Mar Fêmea, Jornal Público, P2, 20 de Março de 2009
Há um fundo permanentemente negro nas fotografias de Nelson d’Aires (n. Vila do Conde, 1975). Os raros momentos de luz são os que vêm do mar, mas sempre toldado por um céu irremediavelmente já rendido à noite. São apenas reflexos (relâmpagos, quase) do mar mais íntimo da terra, e por isso mais conforme com a natureza do feminino, como se depreende do título da selecção de fotografias, Mar Fêmea, que Nelson d’Aires expõe na
Kgaleria, em Lisboa, até 28 de Março de 2009.
Jornal Público, 20 de Março de 2009
Um texto de valter hugo mãe, outro autor vilacondense que sabe bem de que realidade falam estas imagens, explica essa associação. “Quem vive de encontro ao mar conhece dois sentimentos mais fortes, o desejo de partir e o martírio de esperar. É porque alguém parte que outros aprendem a espera, e esta fica sobretudo do lado das mulheres, esses humanos mais parecidos às flores e capazes de fincarem os pés na areia como sondas emocionadas que perscrutam incansavelmente as águas.”
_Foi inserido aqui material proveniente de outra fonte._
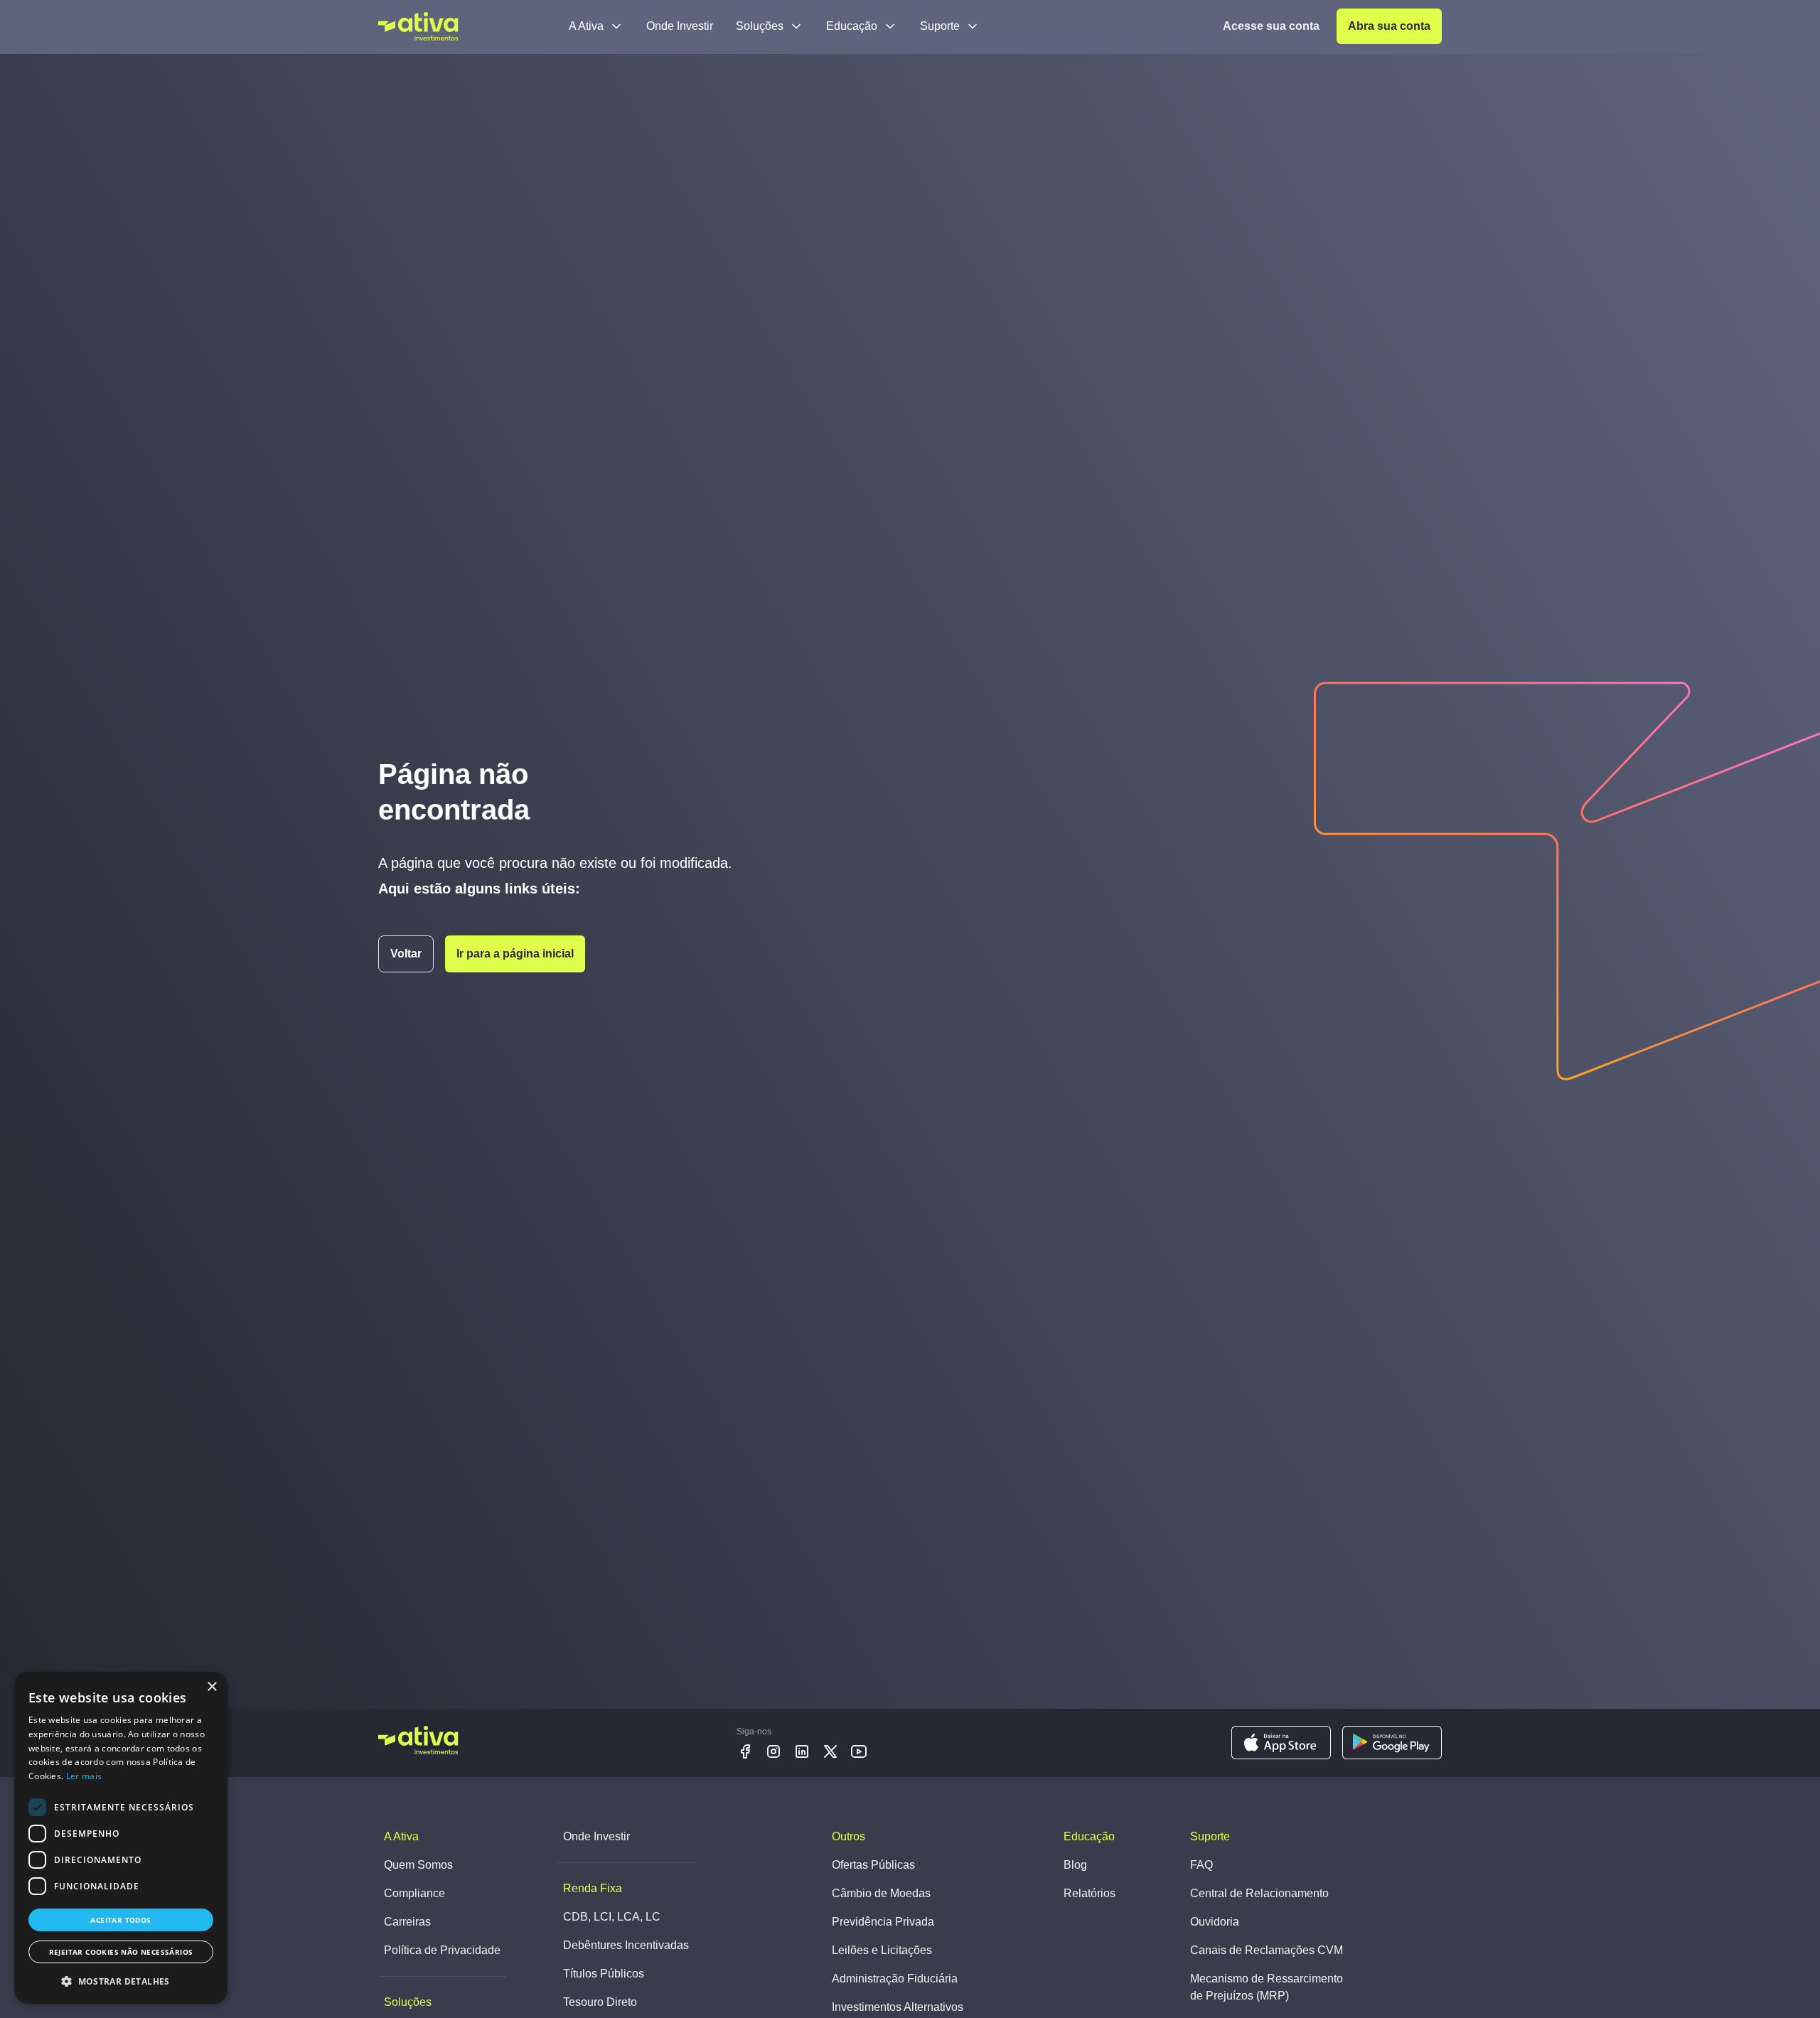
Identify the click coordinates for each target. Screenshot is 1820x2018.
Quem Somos (418, 1865)
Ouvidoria (1214, 1922)
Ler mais (84, 1776)
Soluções (759, 26)
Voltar (406, 954)
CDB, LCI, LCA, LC (611, 1917)
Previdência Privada (883, 1922)
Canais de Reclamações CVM (1266, 1950)
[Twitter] (830, 1751)
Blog (1075, 1865)
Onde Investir (679, 26)
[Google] (1392, 1743)
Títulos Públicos (603, 1974)
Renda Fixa (592, 1888)
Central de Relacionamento (1259, 1893)
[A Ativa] (418, 26)
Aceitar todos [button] (120, 1920)
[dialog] (121, 1838)
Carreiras (407, 1922)
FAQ (1201, 1865)
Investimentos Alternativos (897, 2007)
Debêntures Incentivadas (626, 1945)
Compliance (414, 1893)
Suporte (940, 26)
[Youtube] (858, 1751)
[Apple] (1281, 1743)
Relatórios (1089, 1893)
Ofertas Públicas (873, 1865)
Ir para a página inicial (515, 954)
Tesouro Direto (600, 2002)
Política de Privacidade (442, 1950)
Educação (851, 26)
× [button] (211, 1687)
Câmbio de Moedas (881, 1893)
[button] (120, 1981)
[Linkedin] (801, 1751)
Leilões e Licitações (882, 1950)
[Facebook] (745, 1751)
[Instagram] (773, 1751)
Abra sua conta (1389, 26)
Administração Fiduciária (895, 1979)
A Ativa (586, 26)
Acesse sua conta (1271, 26)
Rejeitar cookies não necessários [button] (121, 1952)
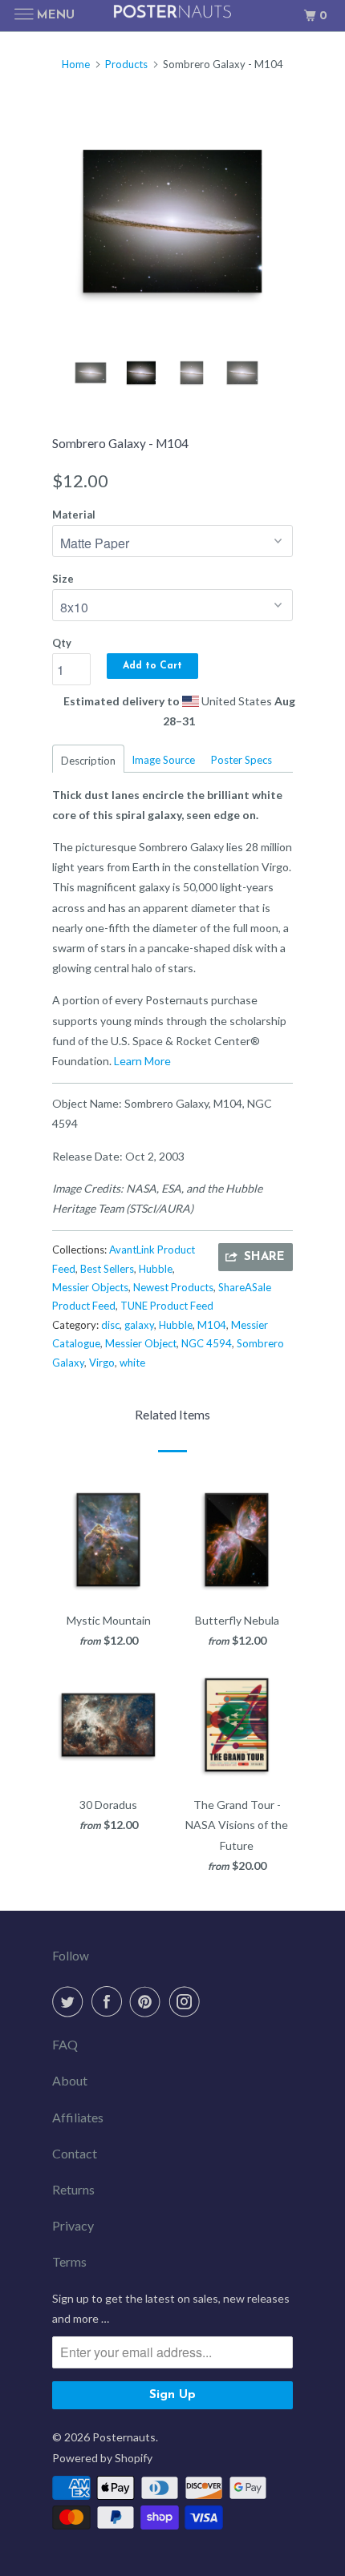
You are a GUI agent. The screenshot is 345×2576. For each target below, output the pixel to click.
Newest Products (173, 1287)
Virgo (102, 1362)
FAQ (65, 2044)
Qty (61, 642)
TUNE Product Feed (166, 1305)
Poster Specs (241, 759)
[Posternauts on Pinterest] (148, 2001)
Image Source (163, 759)
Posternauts (124, 2437)
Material (73, 514)
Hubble (155, 1268)
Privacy (73, 2225)
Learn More (142, 1061)
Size (63, 578)
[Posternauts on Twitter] (70, 2001)
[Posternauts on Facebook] (109, 2001)
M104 (211, 1324)
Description (88, 760)
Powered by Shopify (102, 2458)
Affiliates (78, 2117)
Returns (73, 2189)
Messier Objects (90, 1287)
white (132, 1362)
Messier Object (141, 1343)
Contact (74, 2153)
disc (110, 1324)
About (69, 2080)
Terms (69, 2261)
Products (126, 64)
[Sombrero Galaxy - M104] (172, 221)
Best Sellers (107, 1268)
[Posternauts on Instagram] (187, 2001)
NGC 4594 (206, 1343)
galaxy (139, 1324)
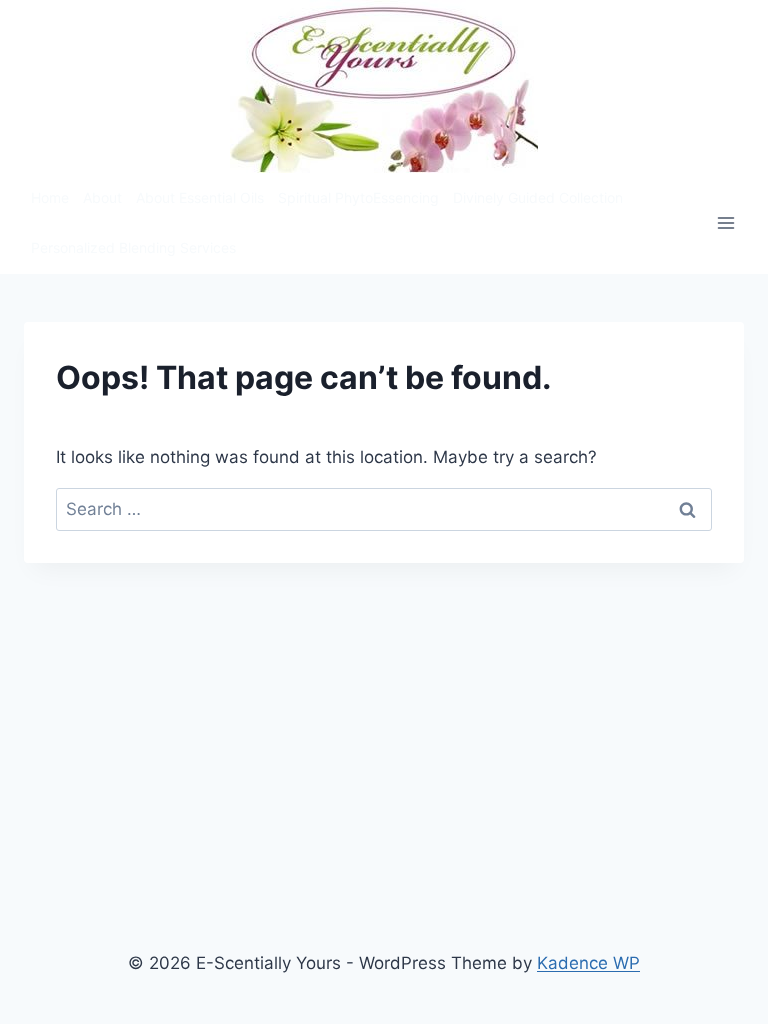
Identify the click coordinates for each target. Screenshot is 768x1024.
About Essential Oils (200, 197)
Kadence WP (588, 963)
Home (50, 197)
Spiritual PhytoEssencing (358, 197)
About (102, 197)
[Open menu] (725, 223)
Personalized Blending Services (133, 247)
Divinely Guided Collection (538, 197)
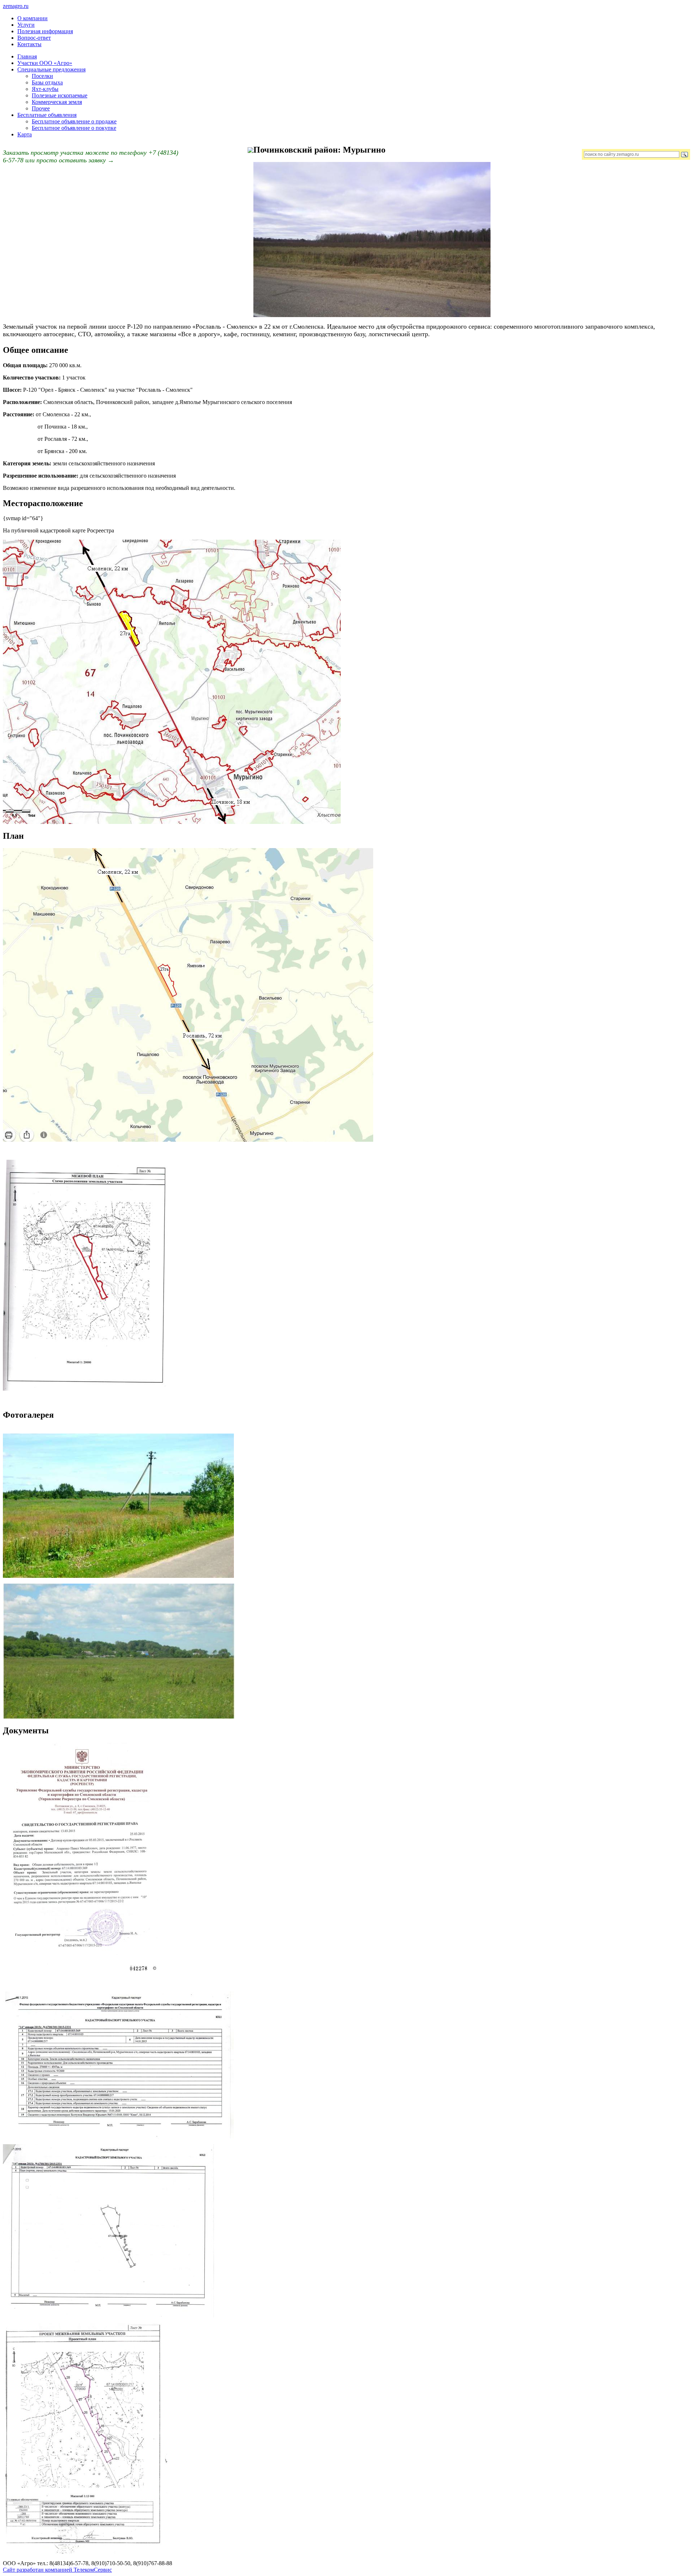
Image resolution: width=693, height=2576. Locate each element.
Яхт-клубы (45, 89)
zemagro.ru (16, 6)
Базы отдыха (47, 82)
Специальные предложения (51, 69)
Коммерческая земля (57, 102)
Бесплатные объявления (47, 115)
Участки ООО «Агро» (44, 63)
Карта (24, 134)
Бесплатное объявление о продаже (74, 121)
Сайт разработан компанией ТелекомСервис (57, 2570)
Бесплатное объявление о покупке (74, 128)
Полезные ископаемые (59, 95)
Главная (27, 56)
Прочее (41, 108)
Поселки (42, 76)
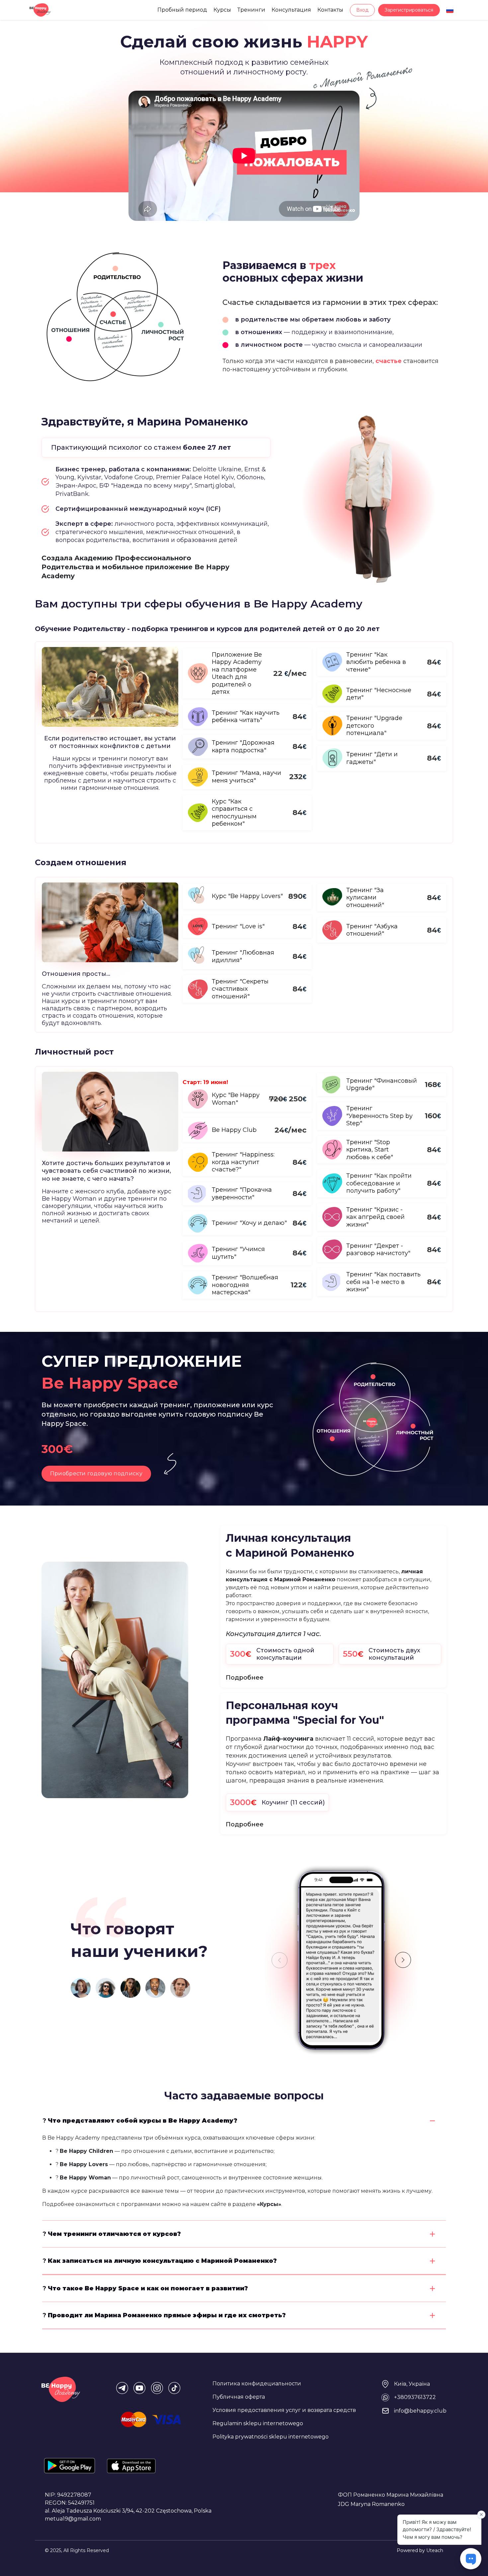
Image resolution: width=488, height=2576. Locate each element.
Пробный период (182, 10)
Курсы (222, 10)
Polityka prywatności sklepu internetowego (270, 2437)
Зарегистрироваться (408, 10)
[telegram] (122, 2388)
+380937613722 (415, 2397)
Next (403, 1960)
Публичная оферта (238, 2397)
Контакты (330, 10)
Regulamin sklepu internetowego (257, 2423)
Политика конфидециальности (256, 2383)
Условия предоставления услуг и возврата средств (284, 2410)
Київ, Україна (412, 2384)
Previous (279, 1960)
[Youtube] (139, 2388)
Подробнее (245, 1677)
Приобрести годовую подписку (96, 1473)
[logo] (40, 10)
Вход (362, 10)
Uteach (434, 2550)
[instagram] (157, 2388)
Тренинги (251, 10)
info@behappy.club (420, 2411)
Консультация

As fotografias de Nelson d’Aires “mostram o momento mais feminino do mar” – acrescenta o escritor de O apocalipse dos trabalhadores -, “com o granulado acentuado do preto-e-branco e com a essencialidade da narrativa que contêm”. E essas narrativas são as de uma terra de fortes tradições, com as das festas, romarias e outros rituais religiosos. Mas também – e principalmente, aqui – as das horas difíceis vividas à beira do mar, à espera. “Porque esperar também é esperar pelo que não vem, até que o coração se convença de que chega a hora de voltar a casa e suportar a dor”, escreve valter hugo mãe.
Nelson d’Aires é um fotógrafo autodidacta, que, depois de dez anos a trabalhar no sector da construção civil, decidiu abraçar a aventura da fotografia e do fotojornalismo. No seu currículo tem o Prémio Reportagem da 7ª edição do Prémio Fotojornalismo Visão/BES, em 2007, por um trabalho sobre a trasladação da Irmã Lúcia. Integra actualmente o colectivo Kameraphoto e tem realizado (ou participado em) sucessivas exposições online e em diferentes galerias e espaços públicos por todo o país.
A exposição Mar Fêmea terá uma evolução até ao dia do seu encerramento, e, durante a sua permanência na Kgaleria, serão realizadas novas fotografias, que substituirão as anteriores.